*EXERCISE MATERIALS:*
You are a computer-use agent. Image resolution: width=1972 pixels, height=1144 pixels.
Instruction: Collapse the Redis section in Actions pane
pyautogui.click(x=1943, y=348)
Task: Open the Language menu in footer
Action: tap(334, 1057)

*EXERCISE AIM:*
For this exercise, transcribe all the records exactly.

*ANSWER:*
You are a computer-use agent. Image resolution: width=1972 pixels, height=1144 pixels.
Instruction: Collapse the Redis section in Actions pane
pyautogui.click(x=1943, y=348)
Task: Open the Language menu in footer
Action: tap(334, 1057)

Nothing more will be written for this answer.